Pais et al. also wanted to instruct the reader on the presentation of graphical data and simple statistics. To this end, one must remember the meaning of the z-score. This is simply a count of how many standard deviations an observation is from the mean. If we have Gaussian-distributed data, a z- score of 2 would quickly say that a point was within the extreme few percent of a distribution. In this study, the authors wanted to point out what an utterly meaningless and misleading transformation of data it can be when used wrongly. For a property such as computational time, the authors average the number from nine different programs. Would one expect these values to be Gaussian distributed? One can answer this by looking at Figure 2, extracted from Figure 1 of Pais et al. This shows nine quantities. For each quantity, the value from each program is converted to a z-score. The arrow on the figure marks the mean value where the points would be concentrated if the values were normally distributed. In fact, there is a dearth of points here. The data seems to be anti-Gaussian distributed or perhaps bi-modal. The data is not Gaussian-distributed on any of the axes or in any of the plots.
The authors hid even more meaning in order to make a point about radar plots and plots in general. If one wants to convey the idea of quality, one would construct plots so lower meant better or higher meant better or near to the centre was good or far from the centre was desirable. In this plot, values close to the centre are good for time and memory, but bad for alignment quality. This guarantees that a plot with the best possible program and the worst possible program must contain a tangle of crossed lines. This is what one sees on most of the plots in the paper. Continuing in this vein, the authors probably wanted to tell us just how much information can be lost with this kind of presentation.
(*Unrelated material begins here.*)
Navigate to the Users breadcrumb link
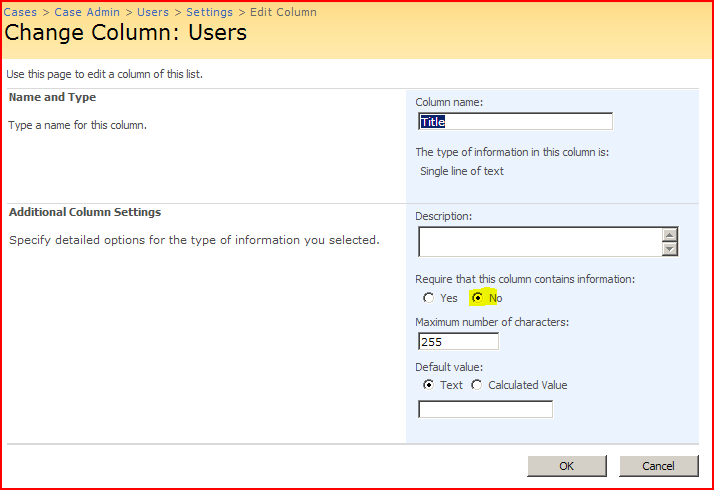Image resolution: width=714 pixels, height=490 pixels. click(153, 12)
If you have a quantity such as time, a plot is normally scaled so the largest value fills the plot. A reader can look at the axis label and see if one is dealing with μs, s or 103 s. If one converts to z-scores, one loses this. A reader can see that a point is one standard deviation from the mean, but does not know if the points span a range of nano-seconds or days.
A good article may not just present facts. It can also raise issues and pose questions. Pais et al. did not forget this when they say they used Friedmans and Dunns methods to assess statistical significance. Friedman worked in economics, where experiments are almost impossible to repeat and there is rarely enough data for bootstrapping or leave-one-out methods. One may wonder if his test is appropriate. The authors prefer to refer to a proprietary program rather than the primary literature or even a text book, they did this to remind us to do so. Dunn explains that in his post test, "the null hypothesis to be tested is that the samples come from populations with identical, continuous distributions". It is left to the reader to decide whether this applies to discrepancies between multiple sequence alignment programs.
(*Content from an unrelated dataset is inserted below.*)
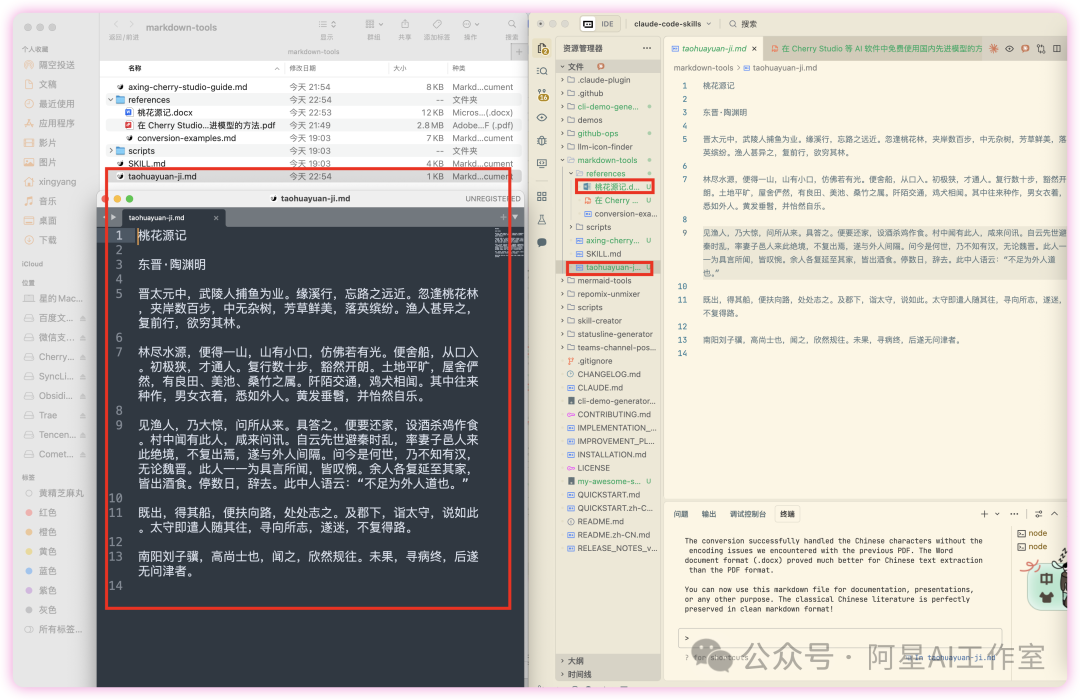
Task: Toggle the preview eye icon in editor toolbar
Action: click(x=1009, y=48)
Through the use of poorly presented numerical data, a sea of plots and inappropriate statistics the authors have offered a strong reminder of how to present data.
Pais FS, de Cássia RP, Oliveira G, Coimbra RS: Assessing the efficiency of multiple sequence alignment programs. Algorithms Mol Biol. 2014, 9: 4-
Katoh K, Standley DM: MAFFT multiple sequence alignment software version 7: Improvements in performance and usability. Mol Biol Evol. 2013, 30: 772-780.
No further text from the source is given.